> [COMPLETE THE FOLLOWING]:
• a. State whether each statement below agrees with the ADHD passage, answering yes or no and quoting the words from the passage that decide it. (i) More than half of the patients in the ADHD group had learning comorbidities. (ii) Parents, more than teachers, tended to report executive functioning problems in male patients. (iii) Biases in behavioral questionnaires could lead to overdiagnosis of ADHD in male individuals.
• b. Write what comes next in the ADHD passage, picking up after its final sentence.

> [PROVIDED TEXT]:
* * * * * * *
In our study, more than half of the patients (58%) in the ADHD group had learning comorbidities. The school setting and academic performance constitute one of the areas that can be most affected by ADHD. The literature shows that ADHD is frequently associated with other disorders, including specific learning disorders.35 Our findings were consistent with those of other authors who have reported a higher frequency of learning disorders in individuals with ADHD compared to the general population at every developmental stage,36 the detection and treatment of which are of vital importance for adequate academic performance and social adjustment.37,38

Behaviour assessment questionnaires are widely used in research and clinical practice to estimate the level of executive functioning of individuals and have proven very useful for diagnosis of executive function disorders and to differentiate individuals with ADHD from neurotypical individuals.39 It is worth highlighting that in our study, it was teachers, rather than parents, who tended to report more executive functioning problems in male patients. This has been consistently described in the literature, as male individuals tend to exhibit more externalising symptoms compared to female individuals, whose symptoms can be underestimated,5 which can explain the observed differences. This aspect warns us of potential biases in behavioural questionnaires that could result in overdiagnosis of ADHD in male individuals and underdiagnosis in female individuals.40 The neuropsychological assessment can provide an individualised and finetuned clinical picture of women with ADHD, facilitating the detection, diagnosis and treatment of the disorder.
* * * * * * *
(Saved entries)
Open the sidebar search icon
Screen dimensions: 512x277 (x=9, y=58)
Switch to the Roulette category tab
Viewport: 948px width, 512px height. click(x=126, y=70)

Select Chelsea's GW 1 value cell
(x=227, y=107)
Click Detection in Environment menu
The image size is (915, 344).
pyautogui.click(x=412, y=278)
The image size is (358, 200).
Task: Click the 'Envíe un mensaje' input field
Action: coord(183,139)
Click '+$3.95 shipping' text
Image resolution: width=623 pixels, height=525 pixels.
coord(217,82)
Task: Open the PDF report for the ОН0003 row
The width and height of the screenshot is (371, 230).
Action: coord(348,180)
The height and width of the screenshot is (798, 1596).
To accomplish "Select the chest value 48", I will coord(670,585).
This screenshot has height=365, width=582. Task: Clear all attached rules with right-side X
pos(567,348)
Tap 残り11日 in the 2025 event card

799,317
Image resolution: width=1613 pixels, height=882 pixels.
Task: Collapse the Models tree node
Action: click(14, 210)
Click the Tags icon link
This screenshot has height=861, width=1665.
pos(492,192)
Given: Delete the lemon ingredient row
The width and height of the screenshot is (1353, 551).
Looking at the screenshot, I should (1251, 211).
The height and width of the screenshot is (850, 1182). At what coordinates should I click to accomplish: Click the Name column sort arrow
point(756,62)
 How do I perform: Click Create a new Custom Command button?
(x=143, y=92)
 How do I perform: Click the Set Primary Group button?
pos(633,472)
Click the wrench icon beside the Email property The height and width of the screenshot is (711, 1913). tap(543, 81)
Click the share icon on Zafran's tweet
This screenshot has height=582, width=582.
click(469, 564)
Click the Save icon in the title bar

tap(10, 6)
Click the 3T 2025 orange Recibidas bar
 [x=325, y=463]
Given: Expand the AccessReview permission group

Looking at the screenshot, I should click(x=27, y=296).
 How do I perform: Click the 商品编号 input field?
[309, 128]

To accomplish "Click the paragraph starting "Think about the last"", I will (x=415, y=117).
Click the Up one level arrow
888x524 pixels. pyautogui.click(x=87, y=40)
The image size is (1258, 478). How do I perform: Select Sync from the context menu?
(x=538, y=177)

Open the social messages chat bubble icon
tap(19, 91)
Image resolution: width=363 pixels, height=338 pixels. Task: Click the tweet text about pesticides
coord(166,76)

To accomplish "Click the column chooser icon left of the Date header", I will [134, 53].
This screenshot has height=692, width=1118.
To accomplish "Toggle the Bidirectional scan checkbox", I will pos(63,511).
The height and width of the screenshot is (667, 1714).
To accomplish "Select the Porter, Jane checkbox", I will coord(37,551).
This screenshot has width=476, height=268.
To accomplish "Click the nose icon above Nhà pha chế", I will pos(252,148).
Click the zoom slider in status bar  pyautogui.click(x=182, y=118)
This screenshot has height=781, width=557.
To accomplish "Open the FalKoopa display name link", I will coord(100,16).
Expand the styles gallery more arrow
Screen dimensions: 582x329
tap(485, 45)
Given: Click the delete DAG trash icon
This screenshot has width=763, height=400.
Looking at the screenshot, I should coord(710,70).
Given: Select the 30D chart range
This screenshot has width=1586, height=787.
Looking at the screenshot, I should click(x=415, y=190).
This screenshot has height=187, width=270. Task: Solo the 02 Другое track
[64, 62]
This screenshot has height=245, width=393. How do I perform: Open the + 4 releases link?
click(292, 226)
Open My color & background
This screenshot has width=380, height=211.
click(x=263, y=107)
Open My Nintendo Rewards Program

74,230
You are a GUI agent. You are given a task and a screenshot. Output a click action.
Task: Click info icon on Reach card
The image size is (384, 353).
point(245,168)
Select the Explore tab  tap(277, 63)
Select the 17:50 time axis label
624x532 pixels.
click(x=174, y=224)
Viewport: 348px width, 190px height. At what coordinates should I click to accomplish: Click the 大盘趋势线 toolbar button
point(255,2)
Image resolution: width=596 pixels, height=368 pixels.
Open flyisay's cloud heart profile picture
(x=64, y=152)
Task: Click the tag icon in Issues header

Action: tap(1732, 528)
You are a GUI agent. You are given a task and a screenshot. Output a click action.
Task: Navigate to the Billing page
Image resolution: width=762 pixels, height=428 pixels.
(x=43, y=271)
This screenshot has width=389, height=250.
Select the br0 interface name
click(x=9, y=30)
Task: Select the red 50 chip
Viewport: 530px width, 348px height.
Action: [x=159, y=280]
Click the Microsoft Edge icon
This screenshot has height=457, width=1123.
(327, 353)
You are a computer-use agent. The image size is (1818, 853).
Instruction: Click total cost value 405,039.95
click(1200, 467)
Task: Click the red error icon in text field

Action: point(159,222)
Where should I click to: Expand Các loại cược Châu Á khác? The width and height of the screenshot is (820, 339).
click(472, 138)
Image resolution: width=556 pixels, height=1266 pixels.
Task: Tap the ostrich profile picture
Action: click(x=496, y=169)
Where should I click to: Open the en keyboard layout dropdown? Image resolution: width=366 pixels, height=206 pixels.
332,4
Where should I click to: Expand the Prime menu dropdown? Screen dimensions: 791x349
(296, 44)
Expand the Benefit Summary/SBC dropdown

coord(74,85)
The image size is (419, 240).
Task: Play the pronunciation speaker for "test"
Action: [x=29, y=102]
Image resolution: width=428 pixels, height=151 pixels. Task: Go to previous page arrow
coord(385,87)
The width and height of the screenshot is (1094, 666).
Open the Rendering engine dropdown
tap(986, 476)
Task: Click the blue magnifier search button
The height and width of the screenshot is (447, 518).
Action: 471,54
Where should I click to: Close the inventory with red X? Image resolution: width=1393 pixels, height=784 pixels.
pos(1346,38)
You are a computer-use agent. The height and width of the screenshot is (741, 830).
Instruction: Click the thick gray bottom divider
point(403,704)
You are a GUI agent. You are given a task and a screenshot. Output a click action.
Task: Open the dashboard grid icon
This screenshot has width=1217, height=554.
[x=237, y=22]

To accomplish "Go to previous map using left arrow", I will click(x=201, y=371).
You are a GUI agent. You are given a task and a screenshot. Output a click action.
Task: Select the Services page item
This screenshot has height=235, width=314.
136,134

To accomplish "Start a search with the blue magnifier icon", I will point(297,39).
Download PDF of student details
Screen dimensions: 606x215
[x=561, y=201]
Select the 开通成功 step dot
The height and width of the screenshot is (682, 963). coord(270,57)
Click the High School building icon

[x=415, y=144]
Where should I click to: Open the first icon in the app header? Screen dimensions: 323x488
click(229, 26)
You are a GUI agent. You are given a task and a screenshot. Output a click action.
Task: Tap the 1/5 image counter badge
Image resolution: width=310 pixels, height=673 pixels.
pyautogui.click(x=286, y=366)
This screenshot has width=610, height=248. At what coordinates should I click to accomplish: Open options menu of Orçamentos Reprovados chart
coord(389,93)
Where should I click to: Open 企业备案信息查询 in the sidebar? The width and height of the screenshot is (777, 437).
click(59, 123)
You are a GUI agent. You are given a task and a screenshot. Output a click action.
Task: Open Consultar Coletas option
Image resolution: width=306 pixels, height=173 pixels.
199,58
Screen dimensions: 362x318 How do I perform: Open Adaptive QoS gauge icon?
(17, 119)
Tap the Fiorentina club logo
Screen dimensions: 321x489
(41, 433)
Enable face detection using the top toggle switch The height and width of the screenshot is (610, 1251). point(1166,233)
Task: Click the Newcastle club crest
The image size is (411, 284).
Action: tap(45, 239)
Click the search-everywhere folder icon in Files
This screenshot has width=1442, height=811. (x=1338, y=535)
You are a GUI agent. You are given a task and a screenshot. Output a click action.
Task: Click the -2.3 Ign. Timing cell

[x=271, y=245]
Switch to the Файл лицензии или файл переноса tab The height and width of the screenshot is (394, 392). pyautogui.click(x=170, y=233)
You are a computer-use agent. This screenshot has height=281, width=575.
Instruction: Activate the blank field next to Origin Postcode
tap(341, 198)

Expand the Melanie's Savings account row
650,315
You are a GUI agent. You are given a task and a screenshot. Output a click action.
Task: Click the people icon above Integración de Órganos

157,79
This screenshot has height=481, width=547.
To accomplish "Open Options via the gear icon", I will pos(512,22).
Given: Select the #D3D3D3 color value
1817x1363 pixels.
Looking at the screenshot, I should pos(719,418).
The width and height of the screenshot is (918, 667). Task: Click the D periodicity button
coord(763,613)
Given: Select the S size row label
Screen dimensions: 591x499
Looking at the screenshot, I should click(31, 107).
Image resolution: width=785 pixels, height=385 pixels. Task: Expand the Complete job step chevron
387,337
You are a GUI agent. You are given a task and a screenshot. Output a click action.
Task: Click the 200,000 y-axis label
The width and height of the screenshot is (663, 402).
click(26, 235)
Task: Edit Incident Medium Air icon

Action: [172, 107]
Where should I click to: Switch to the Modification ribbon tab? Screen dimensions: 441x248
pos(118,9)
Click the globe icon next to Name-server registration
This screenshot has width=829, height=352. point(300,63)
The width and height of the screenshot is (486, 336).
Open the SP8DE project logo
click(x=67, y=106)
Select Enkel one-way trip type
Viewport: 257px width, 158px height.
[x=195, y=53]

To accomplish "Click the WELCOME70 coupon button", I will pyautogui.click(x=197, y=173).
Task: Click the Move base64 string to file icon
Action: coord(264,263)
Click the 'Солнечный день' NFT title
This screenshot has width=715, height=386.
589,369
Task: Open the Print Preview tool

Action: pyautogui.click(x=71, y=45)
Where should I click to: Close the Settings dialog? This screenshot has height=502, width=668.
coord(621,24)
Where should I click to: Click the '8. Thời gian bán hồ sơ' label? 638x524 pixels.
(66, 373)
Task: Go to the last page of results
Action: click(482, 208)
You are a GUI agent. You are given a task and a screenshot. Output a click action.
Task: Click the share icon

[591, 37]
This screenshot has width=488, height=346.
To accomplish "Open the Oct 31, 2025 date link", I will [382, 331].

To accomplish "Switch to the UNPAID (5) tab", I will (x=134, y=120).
* * * * * * *
> [EXPECTED RESPONSES]:
• a.
(i) Yes: "more than half of the patients (58%) in the ADHD group had learning comorbidities"
(ii) No: "it was teachers, rather than parents, who tended to report more executive functioning problems in male patients"
(iii) Yes: "could result in overdiagnosis of ADHD in male individuals"

• b.
There are several limitations to this study, such as the small sample size, including the sizes of the ADHD and neurotypical control groups, which led us to use nonparametric tests, which carries its own limitations in the analysis and reduces the statistical power. Not including patients receiving pharmacological treatment contributed to reducing the sample size considerably and also hinders the longitudinal follow-up, as many patients will eventually receive medication. In future research, it would be interesting to make a more detailed analysis in different ADHD subtypes and assess the differences between patients receiving pharmacological treatment and unmedicated patients. Similarly, comparison with more than one control groups, including a neurotypical control group and a group with learning disorders, could improve our understanding and therefore our detection tools and treatment strategies. Lastly, it would be useful to obtain more information about the samples, for instance, on socioeconomic characteristics, as these factors can affect diagnosis as well as the experience of living with ADHD.

Overall, the cognitive performance of patients with ADHD was poorer compared to the neurotypical group. Attention-deficit hyperactivity disorder has a considerable impact on executive functioning and academic skills, and in our sample, 58% of patients with ADHD had associated learning disorders. Behavioural assessment questionnaires allow evaluation in different settings (school and home) and provide very valuable information about the functioning of the child, but the information obtained through them may be biased, as male subjects tend to exhibit more externalising symptoms. An exhaustive neuropsychological assessment of general cognitive functioning is a useful tool that can facilitate the diagnosis of ADHD and adequate management of patients and families based on their particular characteristics and needs.

This research did not receive any external funding.

The authors have no conflicts of interest to declare.